## Start Input data
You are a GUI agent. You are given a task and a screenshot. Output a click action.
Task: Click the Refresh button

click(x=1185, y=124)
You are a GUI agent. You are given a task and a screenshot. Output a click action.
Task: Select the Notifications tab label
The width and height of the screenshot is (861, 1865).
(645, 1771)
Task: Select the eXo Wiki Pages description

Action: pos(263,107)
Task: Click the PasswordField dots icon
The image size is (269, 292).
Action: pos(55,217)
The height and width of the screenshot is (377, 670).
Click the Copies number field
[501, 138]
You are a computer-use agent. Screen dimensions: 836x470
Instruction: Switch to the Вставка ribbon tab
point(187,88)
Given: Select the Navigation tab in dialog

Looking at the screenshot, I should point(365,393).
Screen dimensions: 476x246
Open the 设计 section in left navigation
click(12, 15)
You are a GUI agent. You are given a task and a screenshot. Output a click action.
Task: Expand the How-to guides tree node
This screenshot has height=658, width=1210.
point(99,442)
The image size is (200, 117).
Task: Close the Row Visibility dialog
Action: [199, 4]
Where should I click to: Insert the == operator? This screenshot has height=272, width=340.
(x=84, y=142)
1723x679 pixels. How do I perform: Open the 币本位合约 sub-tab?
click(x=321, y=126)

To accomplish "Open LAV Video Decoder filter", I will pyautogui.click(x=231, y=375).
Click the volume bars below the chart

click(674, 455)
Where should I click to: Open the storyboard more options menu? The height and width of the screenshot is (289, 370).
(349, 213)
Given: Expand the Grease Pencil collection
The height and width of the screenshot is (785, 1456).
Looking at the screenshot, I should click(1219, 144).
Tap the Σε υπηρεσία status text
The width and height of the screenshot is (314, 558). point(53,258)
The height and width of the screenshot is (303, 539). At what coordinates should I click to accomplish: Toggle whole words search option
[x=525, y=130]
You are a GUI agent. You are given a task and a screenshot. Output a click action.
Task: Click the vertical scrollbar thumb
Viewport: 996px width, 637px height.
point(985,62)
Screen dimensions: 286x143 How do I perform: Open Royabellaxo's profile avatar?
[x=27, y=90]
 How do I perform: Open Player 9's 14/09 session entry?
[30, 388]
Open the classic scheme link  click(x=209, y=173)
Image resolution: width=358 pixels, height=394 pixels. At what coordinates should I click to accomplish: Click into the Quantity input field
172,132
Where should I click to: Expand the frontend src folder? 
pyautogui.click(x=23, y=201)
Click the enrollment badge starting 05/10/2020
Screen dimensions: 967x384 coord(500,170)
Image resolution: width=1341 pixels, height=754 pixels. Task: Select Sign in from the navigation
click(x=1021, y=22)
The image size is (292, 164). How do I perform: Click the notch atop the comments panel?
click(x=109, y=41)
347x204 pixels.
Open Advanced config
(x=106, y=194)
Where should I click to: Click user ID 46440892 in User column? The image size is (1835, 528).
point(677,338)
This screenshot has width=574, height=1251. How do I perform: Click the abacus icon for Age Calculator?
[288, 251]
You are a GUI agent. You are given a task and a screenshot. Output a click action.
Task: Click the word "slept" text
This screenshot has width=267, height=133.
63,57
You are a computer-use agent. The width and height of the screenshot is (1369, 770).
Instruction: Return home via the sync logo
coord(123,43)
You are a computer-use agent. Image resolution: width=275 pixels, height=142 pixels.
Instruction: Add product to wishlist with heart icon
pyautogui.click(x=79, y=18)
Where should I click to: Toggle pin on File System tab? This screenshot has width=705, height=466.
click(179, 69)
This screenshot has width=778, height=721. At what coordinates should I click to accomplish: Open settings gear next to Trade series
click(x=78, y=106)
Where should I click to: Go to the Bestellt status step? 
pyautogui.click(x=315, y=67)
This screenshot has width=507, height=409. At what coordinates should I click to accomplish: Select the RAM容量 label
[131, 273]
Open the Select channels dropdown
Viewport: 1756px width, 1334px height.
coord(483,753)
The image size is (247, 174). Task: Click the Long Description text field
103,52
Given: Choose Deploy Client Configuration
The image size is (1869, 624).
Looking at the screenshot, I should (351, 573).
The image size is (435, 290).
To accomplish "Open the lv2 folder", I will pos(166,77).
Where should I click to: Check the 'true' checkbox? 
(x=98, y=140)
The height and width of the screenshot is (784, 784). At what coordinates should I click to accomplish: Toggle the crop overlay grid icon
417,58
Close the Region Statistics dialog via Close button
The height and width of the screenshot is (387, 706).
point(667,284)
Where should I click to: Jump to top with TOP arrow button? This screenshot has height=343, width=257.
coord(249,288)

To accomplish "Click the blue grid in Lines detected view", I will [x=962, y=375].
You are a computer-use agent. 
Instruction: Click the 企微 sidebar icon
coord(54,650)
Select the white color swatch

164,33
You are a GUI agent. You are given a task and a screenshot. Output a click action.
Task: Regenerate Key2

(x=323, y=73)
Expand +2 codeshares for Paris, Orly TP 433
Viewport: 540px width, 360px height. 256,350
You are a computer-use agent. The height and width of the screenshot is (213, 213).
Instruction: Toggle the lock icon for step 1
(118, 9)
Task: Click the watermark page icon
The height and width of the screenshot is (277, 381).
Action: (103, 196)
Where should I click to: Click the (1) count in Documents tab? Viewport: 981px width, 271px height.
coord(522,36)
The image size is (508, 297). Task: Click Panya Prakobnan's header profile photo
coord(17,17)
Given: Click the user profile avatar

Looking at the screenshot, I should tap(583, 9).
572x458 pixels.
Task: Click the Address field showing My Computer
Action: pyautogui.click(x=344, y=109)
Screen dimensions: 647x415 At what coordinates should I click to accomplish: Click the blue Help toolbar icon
## End Input data
§ **Given problem**
Retype the items word for word, starting with the line that contains "Where should I click to: Jump" and going on through the line that contains "coord(522,36)".

§ **Solution for this exercise**
Where should I click to: Jump to top with TOP arrow button? This screenshot has height=343, width=257.
coord(249,288)

To accomplish "Click the blue grid in Lines detected view", I will [x=962, y=375].
You are a computer-use agent. 
Instruction: Click the 企微 sidebar icon
coord(54,650)
Select the white color swatch

164,33
You are a GUI agent. You are given a task and a screenshot. Output a click action.
Task: Regenerate Key2

(x=323, y=73)
Expand +2 codeshares for Paris, Orly TP 433
Viewport: 540px width, 360px height. 256,350
You are a computer-use agent. The height and width of the screenshot is (213, 213).
Instruction: Toggle the lock icon for step 1
(118, 9)
Task: Click the watermark page icon
The height and width of the screenshot is (277, 381).
Action: (103, 196)
Where should I click to: Click the (1) count in Documents tab? Viewport: 981px width, 271px height.
coord(522,36)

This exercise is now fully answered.